Saved data entries
━━━
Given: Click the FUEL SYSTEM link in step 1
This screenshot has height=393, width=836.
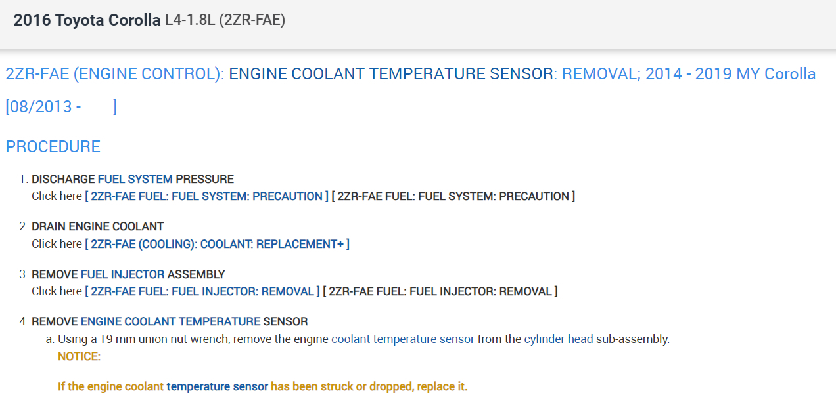Looking at the screenshot, I should point(135,179).
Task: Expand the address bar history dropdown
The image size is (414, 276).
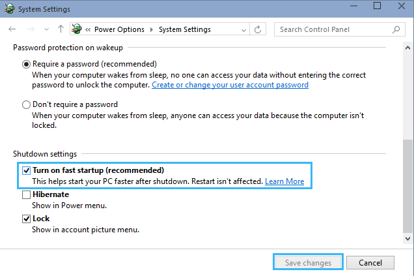Action: 243,29
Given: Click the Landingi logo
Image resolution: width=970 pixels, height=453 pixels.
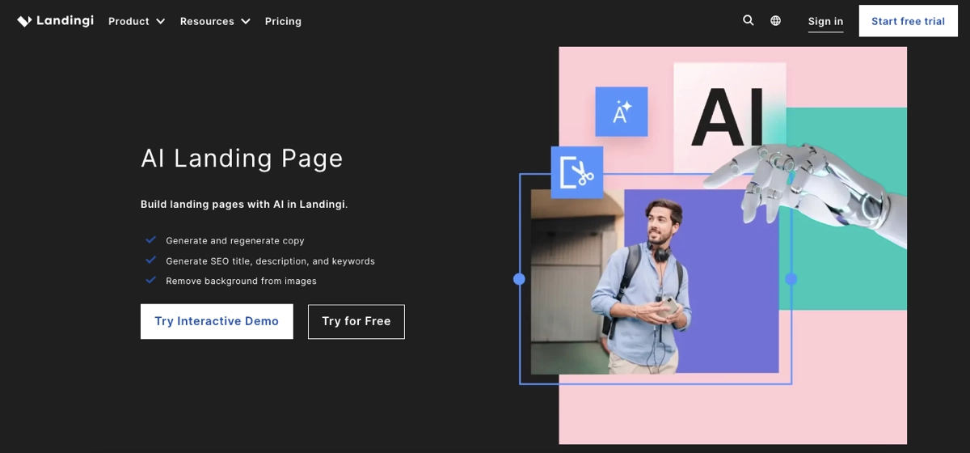Looking at the screenshot, I should click(55, 21).
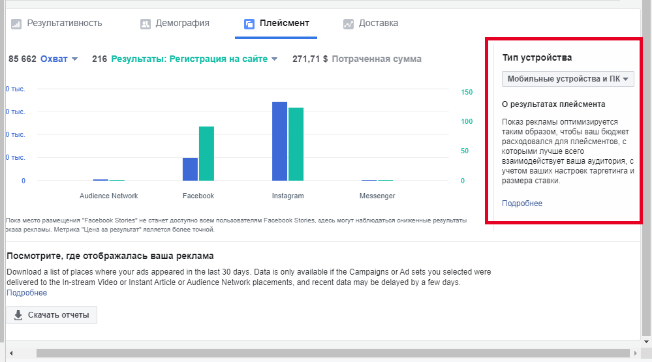This screenshot has width=652, height=362.
Task: Click the Демография tab people icon
Action: 146,24
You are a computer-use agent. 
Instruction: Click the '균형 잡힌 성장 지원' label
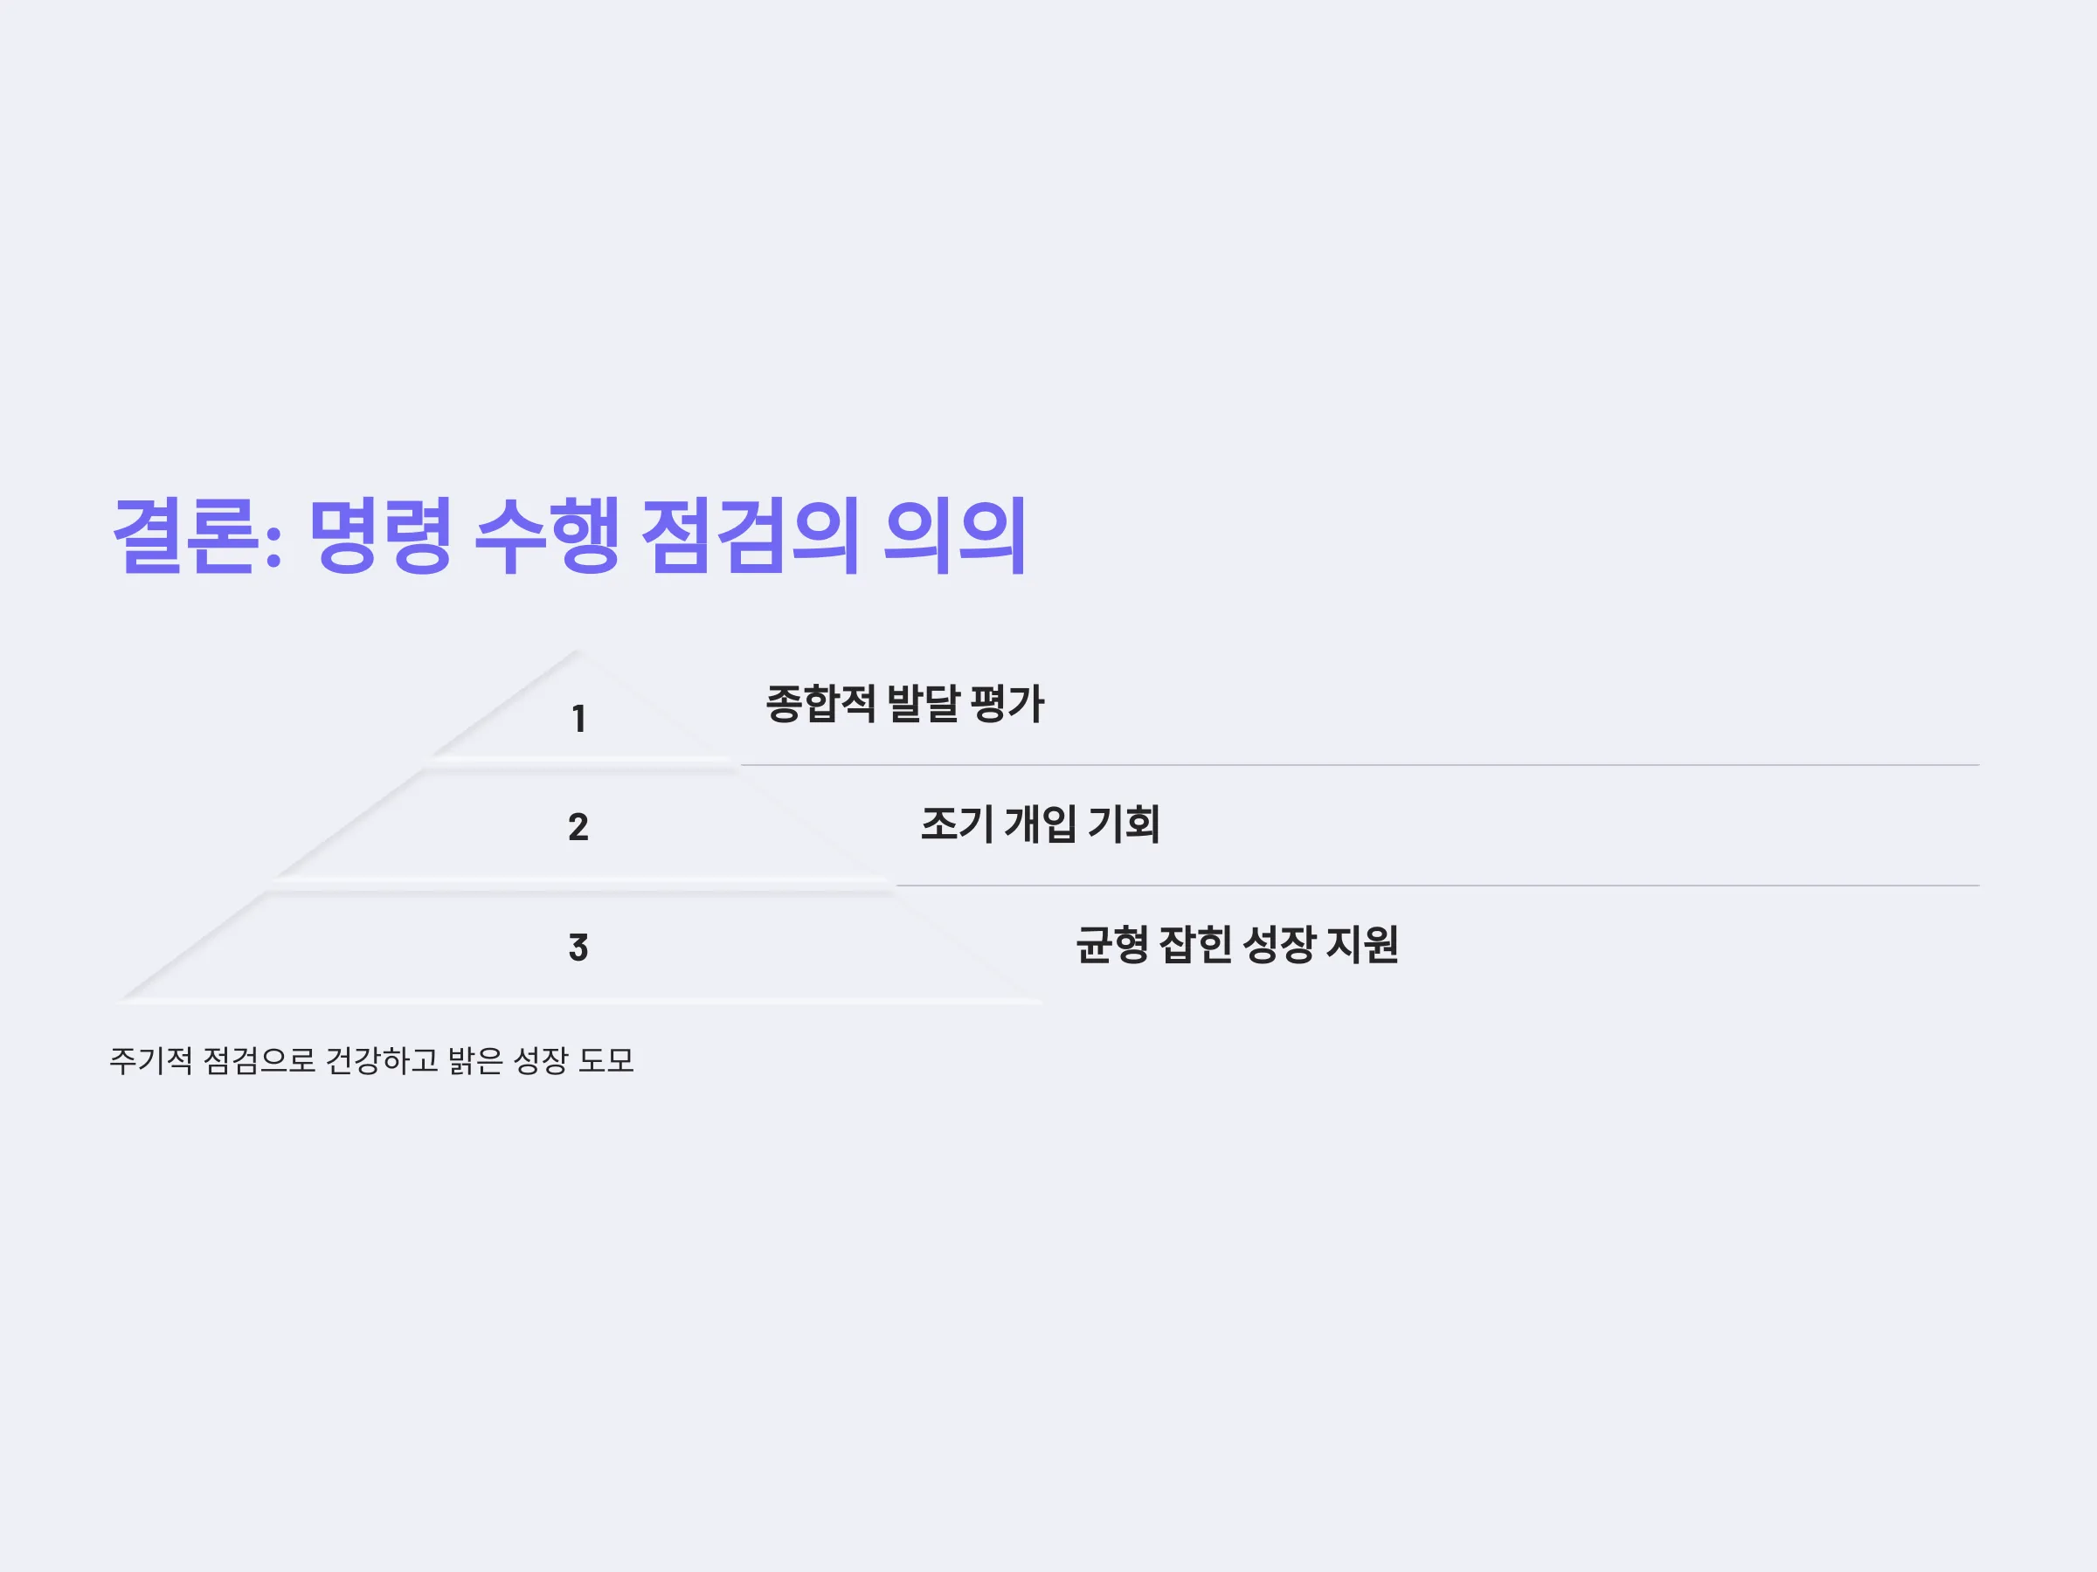[x=1237, y=945]
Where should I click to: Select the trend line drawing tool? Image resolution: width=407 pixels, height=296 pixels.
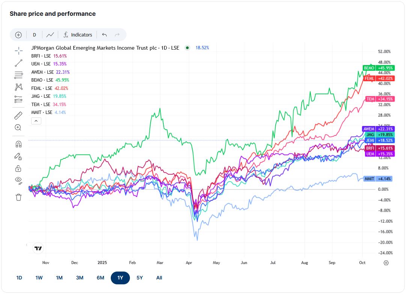tap(18, 63)
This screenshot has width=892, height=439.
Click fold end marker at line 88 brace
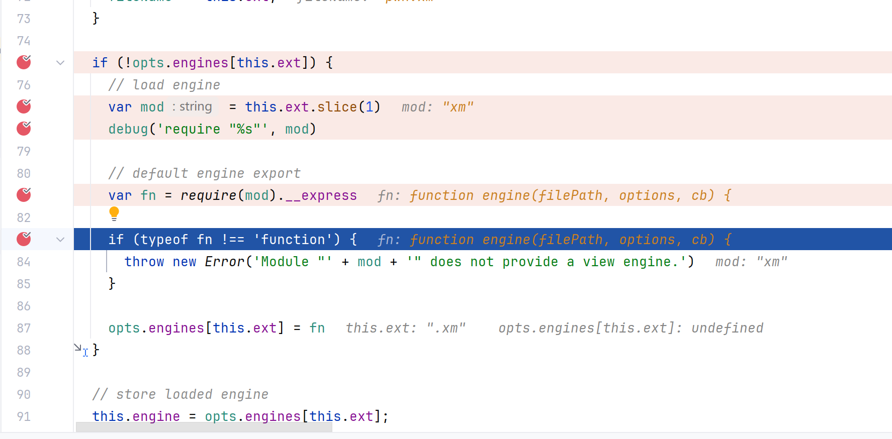78,348
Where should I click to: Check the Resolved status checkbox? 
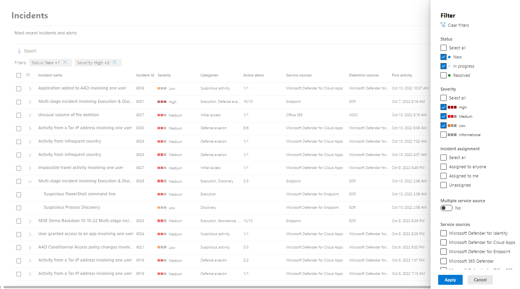point(444,75)
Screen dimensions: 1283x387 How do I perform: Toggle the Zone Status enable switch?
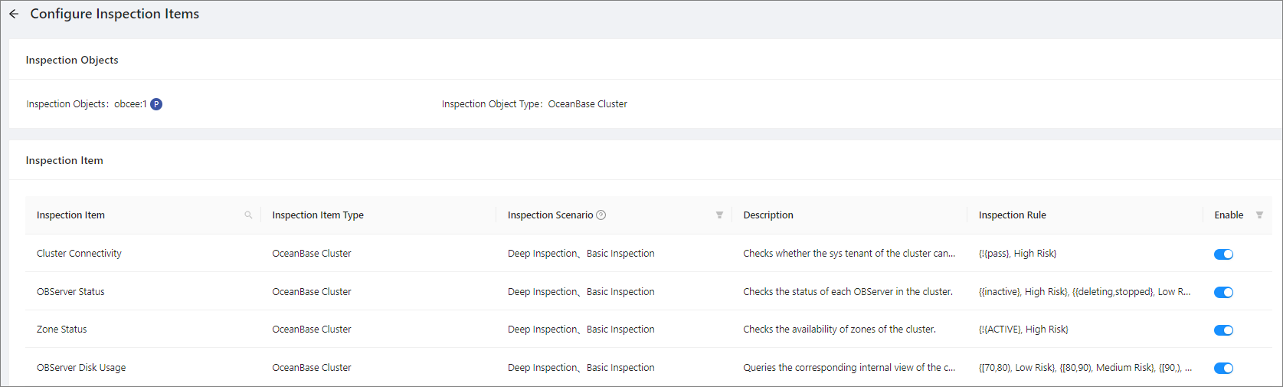pos(1223,330)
━━━
**WHAT TO PRODUCE:** Would you please copy all lines in the data that contain the word "Given"?

**ANSWER TO THIS EXERCISE:**
Given: Click the FUEL SYSTEM link in step 1
Given: Click the Landingi logo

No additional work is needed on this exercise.